Peut-être qu’il était grand temps pour lui de s’amuser pleinement, de profiter à fond. Il avait passé trop d’années à tenter de repousser le bonheur, et même l’amour. Oh, évidemment, il y avait goûté, à l’amour. Au bonheur aussi, d’ailleurs. Il avait vécu les meilleurs moments de sa vie en compagnie d’Alexis. C’était parti de rien pour former un tout. Un tout qui avait pris beaucoup de place dans sa vie, si bien que tout était redevenu rien lorsqu’il avait été contraint de partir. Devoir quitter Alexis avait été douloureux, mais pas autant que lorsqu’ils avaient officialisé leur rupture après plusieurs mois désastreux à tenter de sauver ce qui était voué à l’échec. Alexis avait eu raison, tout compte fait : deux p’tits cons d’adolescents ne pouvaient pas surmonter les obstacles que la distance avait dressé. Même en fournissant tous les efforts possibles, leur volonté de sauver leur couple n’avait pas été d’une grande utilité comme bouée de sauvetage perdue dans le vaste océan qui les séparait.

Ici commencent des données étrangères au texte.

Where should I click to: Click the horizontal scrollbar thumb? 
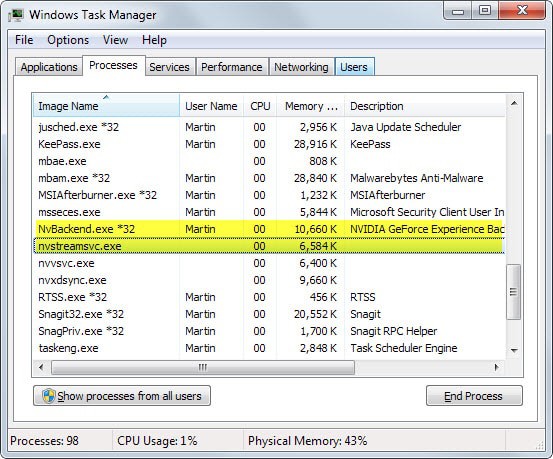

« On devrait rompre, tu crois pas ? À quoi bon se courir après si c’est pour jamais réussir à se rattraper. Ça nous ressemble pas tout ça, c’est pas nous. C’était tellement plus facile avant, quand t’étais là, avec moi… »

Ce message, reçu après des jours sans nouvelles de la part d’Alexis, lui avait fait l’effet d’un coup de poing dans le ventre. Tellement puissant que son souffle s’était coupé et ses larmes avaient pris l’initiative de couler abondamment le long de ses joues, alors que l’issue de cette histoire était déjà toute tracée. Bon, OK, il n’avait pas vraiment cherché à maintenir le contact lui non plus, trop occupé à… trop de choses dans sa nouvelle vie. Mais au fond, il avait espéré passer les deux prochaines années ainsi : avec quelques interactions par-ci, par-là, sans pour autant rompre. Et puis, non. Il ne méritait pas ça, et Alexis non plus. Vivre dans le flou, comme ça, était inconcevable. Ça engendrait trop de questions sans réponses. Beaucoup de doutes, aussi.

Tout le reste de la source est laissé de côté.